Here’s the thing about dreams. They’re almost always boring to think about unless they’re your own, or you’re a therapist who’s being paid to analyze them. Unfortunately, that hasn’t stopped Carlson Young from expanding her acclaimed 2018 short into this feature film, which the debuting filmmaker says was inspired by a recurring dream and the 17th century science fiction novel of the same name by Margaret Cavendish. Although The Blazing World boasts visual stylishness to spare, viewers will be hard-pressed to enjoy going down this cinematic rabbit hole.
That’s not a random reference; the film, which Young also co-wrote (with Pierce Brown) and stars in, clearly also uses Alice in Wonderland as an inspiration. Here, the young woman who embarks on the phantasmagorical journey is Margaret (Young, Scream: The TV Series), first seen as a little girl. One day, while playing with her twin sister outside her family’s palatial country home, she’s distracted by a violent fight between her parents (Dermot Mulroney, Vinessa Shaw) and doesn’t notice her sister falling into the pool, where she drowns.
The Blazing World
A long, strange, but not terribly compelling trip.
That traumatic day is also the first time she encounters the film’s version of the White Rabbit, played by Udo Kier. And as anyone familiar with Kier’s extensive career knows, it’s not advisable to follow most of the characters he plays. Especially, in this case, when he tells Margaret, “I am the darkest tree in the forest of light. Call me Leonard.” (Well, not Leonard, actually. His character’s name is Lained. But Kier has a bit of an accent.)
Cut to years later, when Margaret is a troubled, self-destructive college student obsessed with the idea that her sister is still alive and in an alternate dimension. When her parents tell her they’re about to sell her childhood home, she returns to find the house and their marriage in shambles. After comforting herself with recreational drugs taken with friends, she finds herself in another dimension, signaled by CGI effects and elaborate set decorations (kudos to production designer Rodney Becker). She once again encounters Lained, who offers himself as a guide and explains that if she succeeds in conquering a series of challenges she’ll be reunited with her sister.
It’s all visually striking, from the giant glowing red orb to the wandering in the desert to the portal suspended in midair to the encounter with a masked woman in a cottage who offers her tea. “It’s not often I have visitors,” the woman comments. Much of the sequence is, not coincidentally, accompanied by music from Tchaikovsky’s The Nutcracker (in which another young woman encounters magical phenomena).
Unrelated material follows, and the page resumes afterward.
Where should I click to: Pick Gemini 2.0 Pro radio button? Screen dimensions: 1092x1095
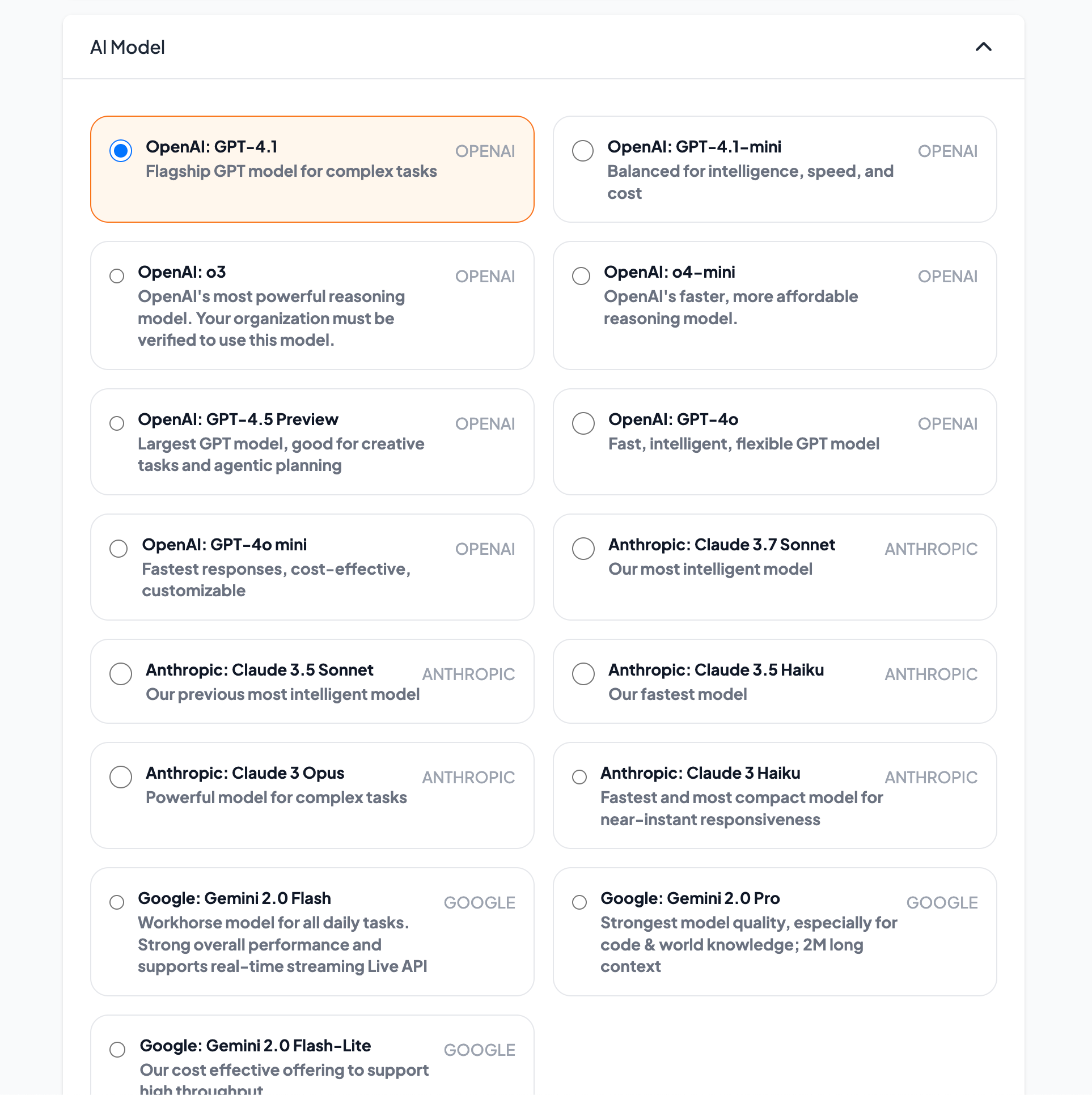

While the filmmaker manages to achieve a lot on a small budget, the trippy, abstract nature of the proceedings quickly proves tedious, at least for those viewers whose perceptions haven’t already been altered. At the very least, you can amuse yourself spotting the visual references to other films; let’s just say that Guillermo del Toro, among other directors, should be flattered.
I haven’t seen the short that inspired this film, but it’s easy to imagine that the material held up far better at 12 than 99 minutes. There’s plenty of imagination on display in The Blazing World, but it’s buried amidst the narrative and stylistic self-indulgence that assumes we’ll be interested in going on this very strange and ultimately enervating journey.